2008, l’Anno del Topo
Il primo intervento del blog di un anno nuovo. E’ il primo anno nuovo che vedo alla luce di un paese straniero, ma non fa un particolare effetto. Il 2008 secondo l’oroscopo cinese sara’ l’anno del topo, il piccolo animale che per gli occidentali potra’ essere schifoso, ma che invece qui si merita il primo posto nello zodiaco, essendo l’animale che per primo ando’ a soccorrere il Buddha morente. Il Capodanno occidentale qui e’ passato senza infamia ne’ lode, ma non e’ di questo che voglio parlare: il 7 febbraio sara’ il giorno, il temibile giorno in cui scattera’ appunto l’inizio del 2008 cinese… e ancora non so dove mi trovero’. Probabilmente in Yunnan, ma non ne sono sicuro. L’anno inizia bene per me, che non sono affatto del segno del topo: finalmente dopo tre mesi passati ad insegnare e ad ambientarmi in questa terra diversa e per certi versi selvaggia, finalmente posso partire per un viaggio. Era ora. Mi sentivo le gomme sgonfie, le candele spente, gli ingranaggi arrugginati, l’olio da cambiare, i freni consumati sino al disco; non e’ colpa di Qinhuangdao, e’ colpa del mio insaziabile desiderio di vedere e di toccare con mano le realta’ che sin’ora ho solo letto nei libri, che mi hanno fatto pensare e sognare in tante finestre che si sono aperte come fumetti nell’aria di qualche giorno passato, piovoso o sereno, vicino o

lontano. Ho questi problemi di fumetti che mi escono dal cervello e si fermano la’, nell’aria, offuscando tutto quel che c’e’ attorno, e macinano scene esotiche, o scenari glaciali, luci e colori, ombre e odori che non riesco piu’ da anni a tenere sopite nella mia fantasia. Una volta e’ un cammello che rumina il suo sputo nel deserto dello Xinjiang, un’altra volta e’ una conturbante prostituta che mi osserva dondolando la gamba in modo che il sandalo le sbatta ritmicamente tra il retro del tallone e la punta delle dita, schioccando a mezz’aria, salutandomi dalla veranda di un bar thailandese, un’altra volta sono io a bordo di una macchina che sfreccia sulle deserte autostrade del Northern territory australiano… insomma, piu’ sto fermo, piu’ questi fumetti diventano piu’ grandi del cielo che sta sopra la mia testa, e mi schiacciano giu’. Mi fanno vivere male, altrimenti. Devo farlo, non c’e’ nulla di male, e’ solo voglia di vedere, di sentire, di toccare. Tutto e tutti. Voglia di chiudere gli occhi e tirarsi dentro tutti i colori del mondo con un solo respiro.

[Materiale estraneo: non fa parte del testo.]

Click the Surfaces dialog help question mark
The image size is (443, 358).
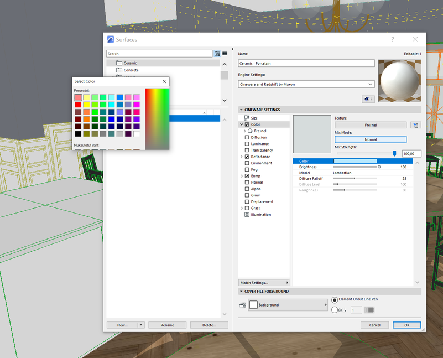(x=393, y=40)
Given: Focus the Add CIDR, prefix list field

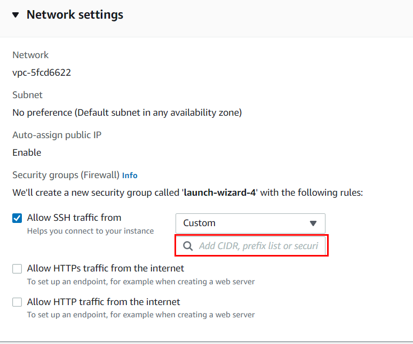Looking at the screenshot, I should (258, 246).
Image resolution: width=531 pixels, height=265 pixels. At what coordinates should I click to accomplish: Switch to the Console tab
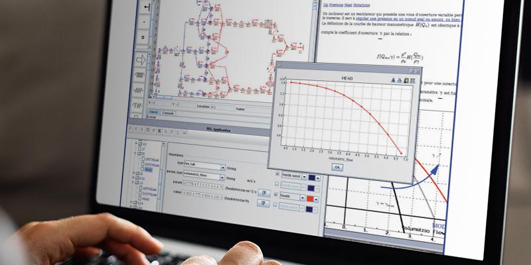click(169, 113)
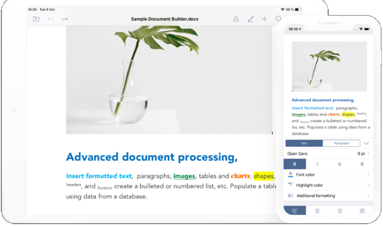Open the file manager folder icon
Image resolution: width=383 pixels, height=226 pixels.
pos(36,19)
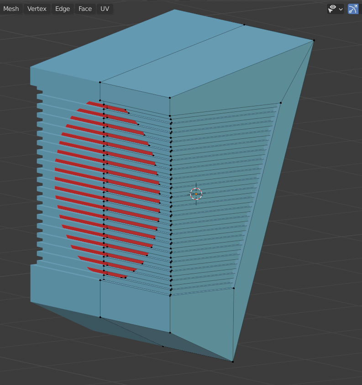Open the Vertex menu

[37, 9]
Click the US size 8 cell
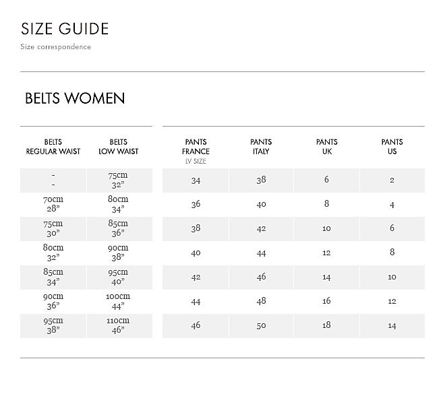 click(x=392, y=253)
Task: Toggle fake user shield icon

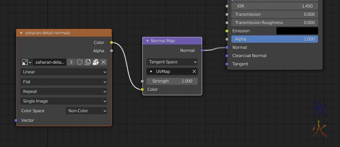Action: [79, 62]
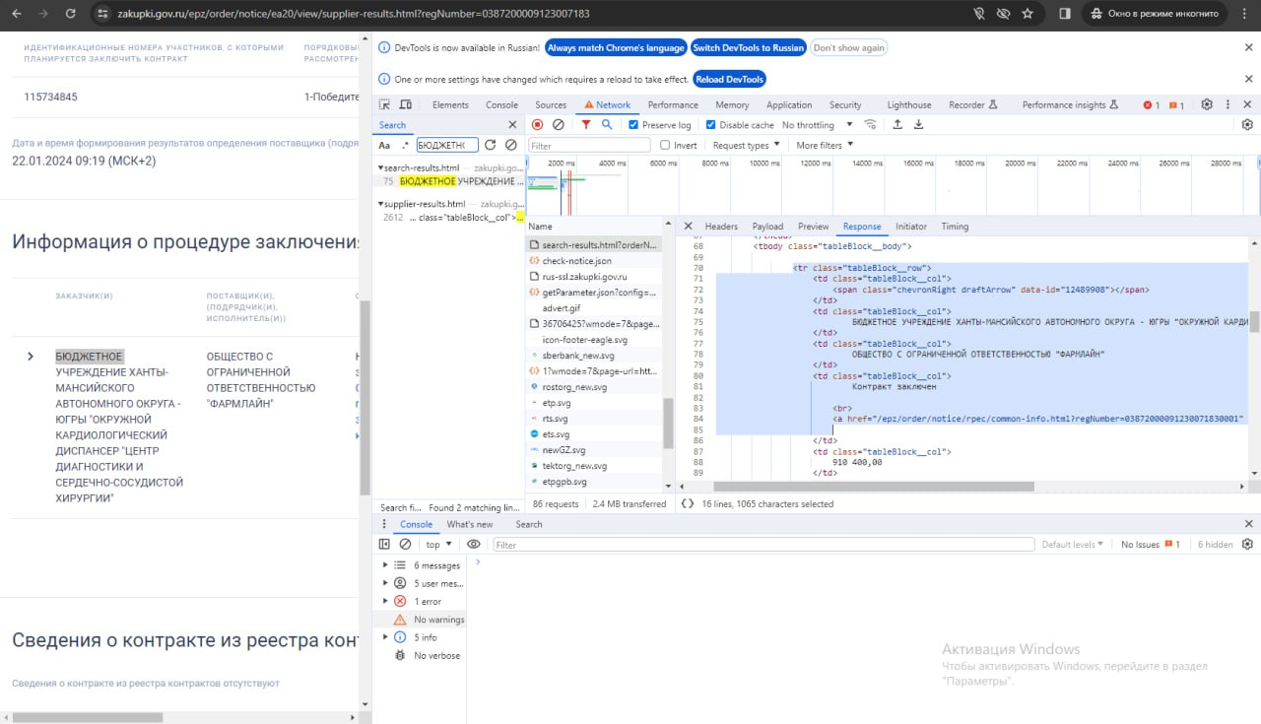Open the Performance panel tab
1261x724 pixels.
[x=673, y=104]
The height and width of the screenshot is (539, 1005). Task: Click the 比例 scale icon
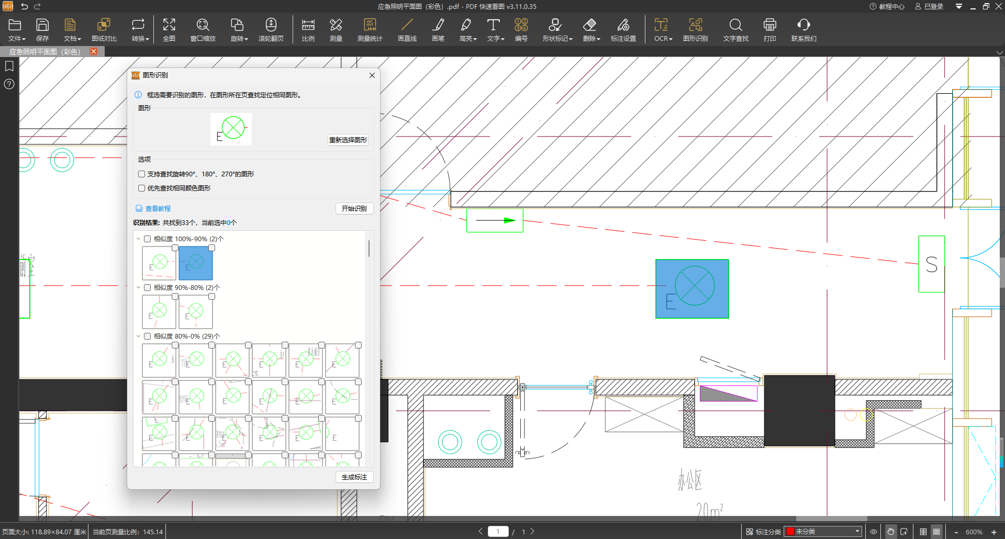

Mi riprometto solamente di cercare di scrivere il piu’ possibile quest’anno, di tenere dei diari, di utilizzare questo spazio per svelare dei misteri a me stesso, se non direttamente a voi. Questo deve essere un anno importante, un anno interamente passato lontano dall’Italia. Devo farlo, e’ una sfida, per me, che voi sancite in una sorta di giuramento. E sapete una cosa? Non e’ uno scherzo, ma decisamente una coincidenza. Io sono dell’Anno della Scimmia. Poteva essere diversamente??